Tripwire’s Tyler Reguly, manager of security research and development, who reviews pre-release movies as a side gig in his own time, said the possibility of getting something for nothing was a temptation that too many people were susceptible to.
“When I get a new movie from a studio, I’m always surprised by the number of people who want me to share a copy with them, even when they don’t know what it is,” he said.
“The ‘I want it for free’ attitude that so many people apply to the arts is disturbing. So even though I work in cyber security, I have a hard time feeling remorse for victims who were compromised because they were trying to steal other people’s hard work.
“It is well known that piracy websites are often plagued with malicious files and malvertising, yet people continue to visit them to save $4.99 on a movie rental or to see a film a few weeks before everyone else,” he added.

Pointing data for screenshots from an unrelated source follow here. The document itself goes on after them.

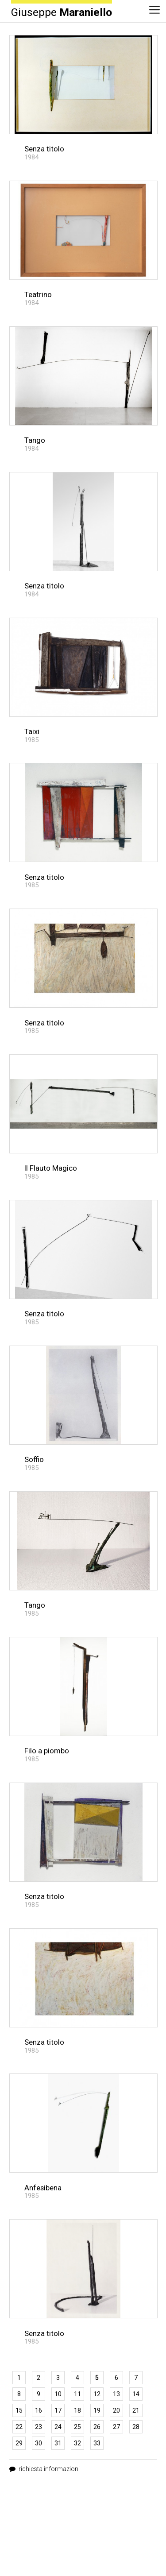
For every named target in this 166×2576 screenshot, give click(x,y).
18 (77, 2410)
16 (38, 2410)
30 (38, 2443)
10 (58, 2394)
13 (116, 2394)
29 (19, 2443)
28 (135, 2426)
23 (38, 2426)
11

“It is telling about an individual that they’re willing to risk their personal information for a couple of bucks. When you think about it, you realise why enterprises invest in locking down systems and limit the actions of their employees. If I were an employer, I think that I’d be nervous if I had employees willing to take these risks.”
Film buffs are best advised to steer clear of any form of pirated content, as it does remain illegal, but based on the reality that these laws are rarely enforced and many people are willing to take a chance, there are a number of steps one can take to minimise risk.
Besides paying attention to official release dates in cinemas, or on the likes of Netflix or Amazon Prime Video, it is never a good idea to click on any link that might promise early access, and if visiting a download website, be sure it is legitimate and that its URL begins with https. One can even double check the website is genuine by checking spellings, which often differ on fraudulent sites, and checking the domain’s registration data.
Another means of protection if downloading illegally is to check the file extension on the download. Video files have multiple possible extensions, including .avi, .mkv or .mp4. However, anything that ends in .exe will be an executable program, likely a malicious file, and should be avoided like the plague.